Other films by Bosacki include Kompletne bzdury / Complete Rubbish (2011), a burlesque comedy about - among others – bowels, parasites, money, and the Chopin piano competition, and Jak Greisera wieszali / How They Hanged Greiser (2005) narrated by an elderly lady, an eyewitness to the last public execution in Poland of a German war criminal, Arthur Greiser. Film o Kostuchu / The Grim Reaper (2008) is narrated by a little girl and in it, the artist used nails and a rubber band to create a variety of geometric shapes. The animation received an honourable mention in a competition of the Media Art Biennale WRO in 2009. In Film żarówkowy / Light Bulb Movie (2012) we see a bird's eye view of a labyrinth, with a little man walking up and down its corridors. The model used in the movie has built-in light bulbs with different sounds assigned to them. The model is an instrument created by Bosacki which plays a ready composition in a tempo and rhythm of pre-established vibrations.

» SUPPLIED DATA
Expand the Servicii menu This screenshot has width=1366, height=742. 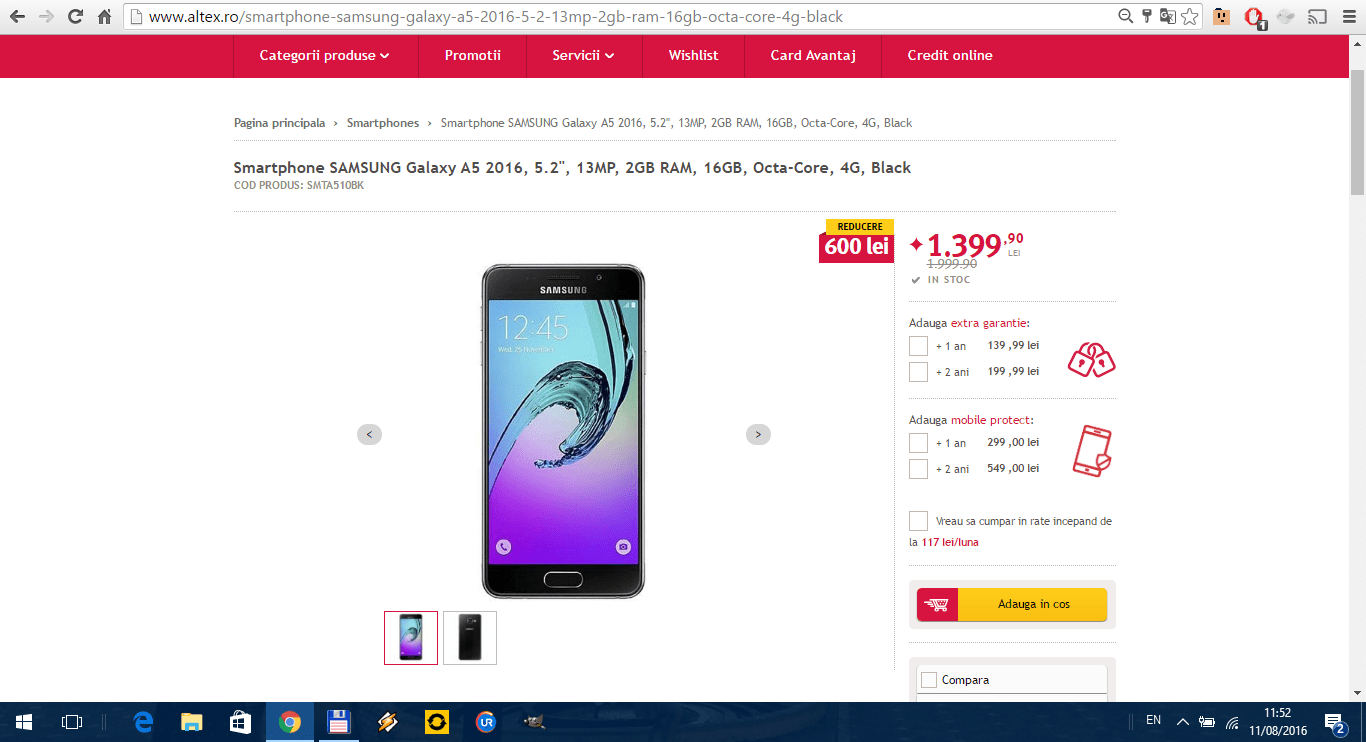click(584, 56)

* * *

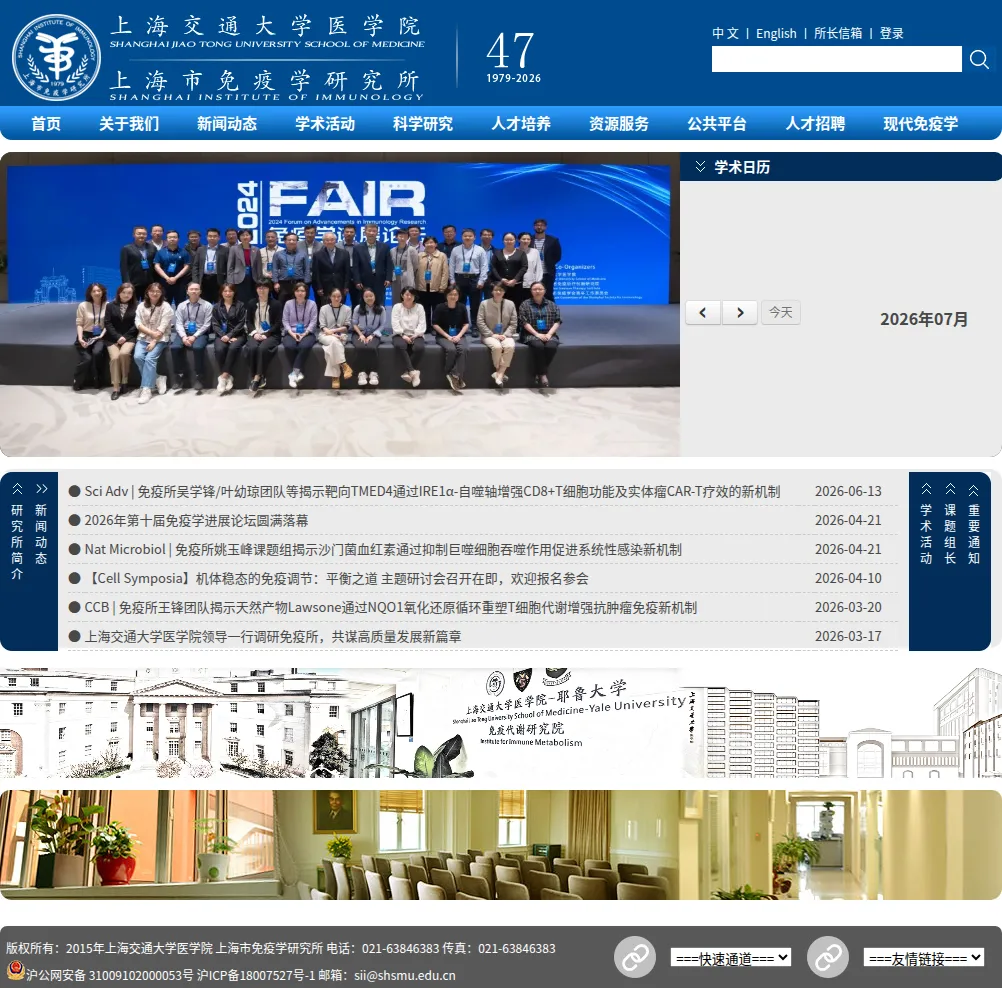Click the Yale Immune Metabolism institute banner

» WHAT THE EXERCISE ASKS
In the passage on Bosacki's films, what did the artist use to create geometric shapes in The Grim Reaper?

» REPLY
Nails and a rubber band.